| INPUT DATA |
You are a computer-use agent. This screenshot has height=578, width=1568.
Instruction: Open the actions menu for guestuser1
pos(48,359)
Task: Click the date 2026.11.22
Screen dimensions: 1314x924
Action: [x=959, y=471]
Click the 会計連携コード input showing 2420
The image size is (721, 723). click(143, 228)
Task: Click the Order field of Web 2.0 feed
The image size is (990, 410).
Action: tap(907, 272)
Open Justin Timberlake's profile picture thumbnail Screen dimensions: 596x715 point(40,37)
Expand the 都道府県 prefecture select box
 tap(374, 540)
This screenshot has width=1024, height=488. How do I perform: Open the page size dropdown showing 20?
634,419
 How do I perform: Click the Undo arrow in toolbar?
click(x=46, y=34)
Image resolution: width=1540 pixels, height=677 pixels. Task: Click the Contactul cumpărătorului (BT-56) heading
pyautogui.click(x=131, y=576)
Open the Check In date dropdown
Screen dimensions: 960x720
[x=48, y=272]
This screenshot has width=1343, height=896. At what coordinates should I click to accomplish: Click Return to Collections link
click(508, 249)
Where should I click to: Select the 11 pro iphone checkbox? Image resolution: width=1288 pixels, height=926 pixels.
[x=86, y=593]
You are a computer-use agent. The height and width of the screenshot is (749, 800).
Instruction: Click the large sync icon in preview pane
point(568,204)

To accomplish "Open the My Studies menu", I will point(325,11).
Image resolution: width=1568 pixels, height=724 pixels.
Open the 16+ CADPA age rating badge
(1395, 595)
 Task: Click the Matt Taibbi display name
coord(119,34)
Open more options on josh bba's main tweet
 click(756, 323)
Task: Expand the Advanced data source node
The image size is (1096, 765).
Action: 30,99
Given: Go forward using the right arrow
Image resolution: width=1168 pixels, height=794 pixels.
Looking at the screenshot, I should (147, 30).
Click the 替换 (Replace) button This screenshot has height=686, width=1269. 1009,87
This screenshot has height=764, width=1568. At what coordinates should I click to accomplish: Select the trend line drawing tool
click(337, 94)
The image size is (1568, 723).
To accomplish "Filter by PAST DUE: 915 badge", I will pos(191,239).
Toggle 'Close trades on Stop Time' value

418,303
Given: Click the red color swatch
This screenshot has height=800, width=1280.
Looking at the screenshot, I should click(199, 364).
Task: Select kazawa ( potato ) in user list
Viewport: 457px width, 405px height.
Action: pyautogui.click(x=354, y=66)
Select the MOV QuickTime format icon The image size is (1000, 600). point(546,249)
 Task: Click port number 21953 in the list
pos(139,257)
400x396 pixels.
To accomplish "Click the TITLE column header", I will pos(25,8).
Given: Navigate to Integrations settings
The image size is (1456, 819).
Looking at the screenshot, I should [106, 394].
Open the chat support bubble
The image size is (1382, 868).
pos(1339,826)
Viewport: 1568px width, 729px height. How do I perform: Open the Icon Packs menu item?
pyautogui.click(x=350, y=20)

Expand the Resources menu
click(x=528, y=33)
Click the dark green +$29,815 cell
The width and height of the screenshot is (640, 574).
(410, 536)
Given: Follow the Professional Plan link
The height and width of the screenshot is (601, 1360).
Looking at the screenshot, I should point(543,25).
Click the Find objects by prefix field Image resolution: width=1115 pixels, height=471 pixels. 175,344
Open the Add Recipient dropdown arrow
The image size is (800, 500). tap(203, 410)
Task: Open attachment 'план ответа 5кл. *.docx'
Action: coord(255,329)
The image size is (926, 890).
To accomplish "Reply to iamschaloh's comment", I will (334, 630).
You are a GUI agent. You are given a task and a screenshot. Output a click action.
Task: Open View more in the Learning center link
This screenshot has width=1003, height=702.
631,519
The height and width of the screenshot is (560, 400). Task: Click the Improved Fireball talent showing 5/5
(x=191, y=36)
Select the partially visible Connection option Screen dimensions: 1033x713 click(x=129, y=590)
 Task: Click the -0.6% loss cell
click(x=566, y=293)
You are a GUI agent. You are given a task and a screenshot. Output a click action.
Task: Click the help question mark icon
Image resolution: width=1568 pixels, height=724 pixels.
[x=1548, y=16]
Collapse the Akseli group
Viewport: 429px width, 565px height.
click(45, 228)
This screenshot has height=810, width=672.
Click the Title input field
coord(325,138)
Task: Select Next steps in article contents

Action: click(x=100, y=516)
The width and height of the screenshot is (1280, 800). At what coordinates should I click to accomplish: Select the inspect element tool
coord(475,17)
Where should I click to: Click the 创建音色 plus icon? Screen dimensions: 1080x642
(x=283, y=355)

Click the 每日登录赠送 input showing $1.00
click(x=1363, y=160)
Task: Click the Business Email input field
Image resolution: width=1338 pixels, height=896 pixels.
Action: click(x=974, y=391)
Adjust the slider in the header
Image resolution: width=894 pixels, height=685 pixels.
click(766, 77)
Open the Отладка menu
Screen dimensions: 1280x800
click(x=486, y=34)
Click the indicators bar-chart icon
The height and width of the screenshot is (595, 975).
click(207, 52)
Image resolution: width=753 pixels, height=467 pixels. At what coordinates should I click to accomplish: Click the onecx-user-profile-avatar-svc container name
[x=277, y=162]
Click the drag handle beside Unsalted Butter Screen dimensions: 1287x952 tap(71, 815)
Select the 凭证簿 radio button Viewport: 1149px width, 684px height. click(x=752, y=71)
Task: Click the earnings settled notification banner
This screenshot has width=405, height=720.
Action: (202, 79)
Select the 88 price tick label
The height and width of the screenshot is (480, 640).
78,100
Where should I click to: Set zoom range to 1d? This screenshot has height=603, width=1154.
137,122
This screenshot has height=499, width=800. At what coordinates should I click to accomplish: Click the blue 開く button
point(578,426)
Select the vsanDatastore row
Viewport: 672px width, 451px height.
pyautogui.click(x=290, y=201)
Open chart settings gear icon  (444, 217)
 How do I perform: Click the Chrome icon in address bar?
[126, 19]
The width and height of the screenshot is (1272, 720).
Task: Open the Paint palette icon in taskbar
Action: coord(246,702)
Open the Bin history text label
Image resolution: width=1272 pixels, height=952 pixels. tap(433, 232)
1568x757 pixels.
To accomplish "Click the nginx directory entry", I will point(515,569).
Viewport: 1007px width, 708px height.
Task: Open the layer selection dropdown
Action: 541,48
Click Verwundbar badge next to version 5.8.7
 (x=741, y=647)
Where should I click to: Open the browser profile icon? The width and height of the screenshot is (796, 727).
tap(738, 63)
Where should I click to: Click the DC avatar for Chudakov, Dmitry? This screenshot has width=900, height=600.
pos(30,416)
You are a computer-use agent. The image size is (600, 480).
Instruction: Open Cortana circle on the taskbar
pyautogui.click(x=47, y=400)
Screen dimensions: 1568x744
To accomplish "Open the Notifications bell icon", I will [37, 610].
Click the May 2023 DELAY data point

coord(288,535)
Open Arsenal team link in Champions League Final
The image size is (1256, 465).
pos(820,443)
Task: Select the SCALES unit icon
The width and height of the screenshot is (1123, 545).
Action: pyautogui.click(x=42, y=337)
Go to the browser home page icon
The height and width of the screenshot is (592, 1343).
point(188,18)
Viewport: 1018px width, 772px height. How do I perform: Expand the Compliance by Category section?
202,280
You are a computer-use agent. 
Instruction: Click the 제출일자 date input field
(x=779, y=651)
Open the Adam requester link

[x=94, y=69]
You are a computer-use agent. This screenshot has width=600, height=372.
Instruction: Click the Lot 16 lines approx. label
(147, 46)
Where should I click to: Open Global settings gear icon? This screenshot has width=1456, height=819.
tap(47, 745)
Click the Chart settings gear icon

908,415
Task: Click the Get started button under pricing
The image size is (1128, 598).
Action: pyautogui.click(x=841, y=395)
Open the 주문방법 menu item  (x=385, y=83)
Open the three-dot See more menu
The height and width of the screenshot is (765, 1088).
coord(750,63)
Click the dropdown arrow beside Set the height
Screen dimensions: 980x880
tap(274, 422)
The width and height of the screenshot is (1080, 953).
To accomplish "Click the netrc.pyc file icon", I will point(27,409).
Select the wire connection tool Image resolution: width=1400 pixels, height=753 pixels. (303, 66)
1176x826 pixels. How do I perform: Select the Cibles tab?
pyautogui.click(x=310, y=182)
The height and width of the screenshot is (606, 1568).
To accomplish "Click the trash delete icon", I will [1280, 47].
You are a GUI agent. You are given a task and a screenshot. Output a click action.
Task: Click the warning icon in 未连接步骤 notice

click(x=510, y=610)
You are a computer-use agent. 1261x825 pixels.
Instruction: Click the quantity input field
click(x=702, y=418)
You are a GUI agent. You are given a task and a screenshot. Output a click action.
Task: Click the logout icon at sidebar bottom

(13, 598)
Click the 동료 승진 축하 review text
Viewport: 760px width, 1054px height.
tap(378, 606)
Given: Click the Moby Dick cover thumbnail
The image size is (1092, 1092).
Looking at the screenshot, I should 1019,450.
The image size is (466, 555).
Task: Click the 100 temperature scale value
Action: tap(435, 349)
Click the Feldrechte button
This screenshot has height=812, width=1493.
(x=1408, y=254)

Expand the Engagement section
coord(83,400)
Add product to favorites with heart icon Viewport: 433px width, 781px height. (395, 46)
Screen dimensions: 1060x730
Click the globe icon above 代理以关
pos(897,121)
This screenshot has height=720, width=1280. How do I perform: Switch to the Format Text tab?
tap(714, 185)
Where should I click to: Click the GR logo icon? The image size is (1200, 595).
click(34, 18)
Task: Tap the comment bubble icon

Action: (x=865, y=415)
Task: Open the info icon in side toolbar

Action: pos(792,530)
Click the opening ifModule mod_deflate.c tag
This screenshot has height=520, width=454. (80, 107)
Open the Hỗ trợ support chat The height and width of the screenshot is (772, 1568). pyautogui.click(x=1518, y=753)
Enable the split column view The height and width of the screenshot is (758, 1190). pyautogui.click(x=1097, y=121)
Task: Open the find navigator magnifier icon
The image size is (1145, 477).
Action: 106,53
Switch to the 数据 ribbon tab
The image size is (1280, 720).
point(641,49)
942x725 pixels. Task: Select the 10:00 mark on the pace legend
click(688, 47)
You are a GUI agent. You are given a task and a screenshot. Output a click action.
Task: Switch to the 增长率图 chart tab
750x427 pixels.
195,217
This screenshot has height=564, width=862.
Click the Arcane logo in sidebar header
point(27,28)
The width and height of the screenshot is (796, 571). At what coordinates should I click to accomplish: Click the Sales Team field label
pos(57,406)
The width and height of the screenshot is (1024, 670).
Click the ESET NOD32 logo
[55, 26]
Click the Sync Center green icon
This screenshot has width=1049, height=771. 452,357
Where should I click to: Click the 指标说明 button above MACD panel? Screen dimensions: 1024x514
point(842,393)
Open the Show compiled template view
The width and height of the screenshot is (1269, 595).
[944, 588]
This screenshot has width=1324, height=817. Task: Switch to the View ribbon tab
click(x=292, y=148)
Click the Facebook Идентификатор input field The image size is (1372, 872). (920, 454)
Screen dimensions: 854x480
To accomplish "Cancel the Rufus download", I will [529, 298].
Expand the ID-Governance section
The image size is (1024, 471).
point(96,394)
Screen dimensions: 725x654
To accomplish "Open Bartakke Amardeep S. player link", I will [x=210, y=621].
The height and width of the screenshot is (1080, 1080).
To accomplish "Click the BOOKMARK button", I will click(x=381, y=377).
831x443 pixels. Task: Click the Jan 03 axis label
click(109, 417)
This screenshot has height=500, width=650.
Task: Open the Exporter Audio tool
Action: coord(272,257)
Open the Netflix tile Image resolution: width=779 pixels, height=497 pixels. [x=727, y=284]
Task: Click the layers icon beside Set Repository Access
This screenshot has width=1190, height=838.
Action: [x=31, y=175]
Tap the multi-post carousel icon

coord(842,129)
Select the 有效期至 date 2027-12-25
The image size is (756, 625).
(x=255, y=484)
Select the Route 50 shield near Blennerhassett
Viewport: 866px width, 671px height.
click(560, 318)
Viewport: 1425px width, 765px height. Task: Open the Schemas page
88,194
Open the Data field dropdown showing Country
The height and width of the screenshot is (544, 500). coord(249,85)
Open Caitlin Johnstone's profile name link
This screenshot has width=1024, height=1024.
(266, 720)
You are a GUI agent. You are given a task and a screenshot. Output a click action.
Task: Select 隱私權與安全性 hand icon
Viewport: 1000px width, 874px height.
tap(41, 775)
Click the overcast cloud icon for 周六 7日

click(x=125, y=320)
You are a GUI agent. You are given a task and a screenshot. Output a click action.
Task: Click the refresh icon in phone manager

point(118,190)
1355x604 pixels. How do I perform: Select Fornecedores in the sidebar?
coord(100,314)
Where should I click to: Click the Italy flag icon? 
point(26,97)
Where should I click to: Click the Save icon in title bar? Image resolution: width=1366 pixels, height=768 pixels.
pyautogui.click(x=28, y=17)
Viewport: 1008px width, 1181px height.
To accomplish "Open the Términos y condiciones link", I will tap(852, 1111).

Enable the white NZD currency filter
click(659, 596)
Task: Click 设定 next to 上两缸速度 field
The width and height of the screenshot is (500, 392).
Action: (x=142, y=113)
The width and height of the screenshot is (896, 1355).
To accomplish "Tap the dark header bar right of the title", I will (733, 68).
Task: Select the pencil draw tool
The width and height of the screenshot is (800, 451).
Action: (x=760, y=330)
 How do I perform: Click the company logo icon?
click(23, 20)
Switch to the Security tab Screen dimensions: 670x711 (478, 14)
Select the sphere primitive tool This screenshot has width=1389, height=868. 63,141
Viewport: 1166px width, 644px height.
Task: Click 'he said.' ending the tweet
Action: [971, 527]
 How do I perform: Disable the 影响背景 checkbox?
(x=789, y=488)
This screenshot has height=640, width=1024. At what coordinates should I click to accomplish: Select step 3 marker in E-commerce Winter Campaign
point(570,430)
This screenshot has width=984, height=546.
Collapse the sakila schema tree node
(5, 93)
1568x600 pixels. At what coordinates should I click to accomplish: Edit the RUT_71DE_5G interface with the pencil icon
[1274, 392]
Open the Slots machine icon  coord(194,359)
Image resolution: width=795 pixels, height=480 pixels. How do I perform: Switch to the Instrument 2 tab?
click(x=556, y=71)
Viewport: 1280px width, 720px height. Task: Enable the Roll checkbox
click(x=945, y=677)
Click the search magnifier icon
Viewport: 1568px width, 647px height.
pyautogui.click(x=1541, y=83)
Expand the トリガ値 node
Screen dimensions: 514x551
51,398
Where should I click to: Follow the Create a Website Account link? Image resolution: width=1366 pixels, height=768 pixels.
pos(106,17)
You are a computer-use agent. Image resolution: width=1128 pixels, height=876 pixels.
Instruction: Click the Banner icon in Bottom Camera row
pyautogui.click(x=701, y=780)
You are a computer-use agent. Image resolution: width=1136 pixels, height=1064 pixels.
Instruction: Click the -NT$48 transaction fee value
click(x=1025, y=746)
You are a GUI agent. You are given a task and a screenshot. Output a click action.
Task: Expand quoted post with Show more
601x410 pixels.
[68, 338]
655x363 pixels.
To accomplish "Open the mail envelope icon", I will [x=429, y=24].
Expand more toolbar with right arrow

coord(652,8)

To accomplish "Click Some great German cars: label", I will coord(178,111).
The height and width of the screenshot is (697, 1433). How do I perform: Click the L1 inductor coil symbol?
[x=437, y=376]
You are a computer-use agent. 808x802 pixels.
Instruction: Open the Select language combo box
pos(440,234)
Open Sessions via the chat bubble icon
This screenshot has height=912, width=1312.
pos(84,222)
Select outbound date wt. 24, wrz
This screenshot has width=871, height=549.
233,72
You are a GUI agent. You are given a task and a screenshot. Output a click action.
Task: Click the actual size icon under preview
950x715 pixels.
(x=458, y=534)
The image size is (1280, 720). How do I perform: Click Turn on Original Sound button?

| EXERCISE DIRECTIONS |
Copy back the listing above exactly, but only from the line with "Task: Select the pencil draw tool" through the line with "Switch to the Security", both ends included.

| REPLY TO THE TASK |
Task: Select the pencil draw tool
The width and height of the screenshot is (800, 451).
Action: (x=760, y=330)
 How do I perform: Click the company logo icon?
click(23, 20)
Switch to the Security tab Screen dimensions: 670x711 (478, 14)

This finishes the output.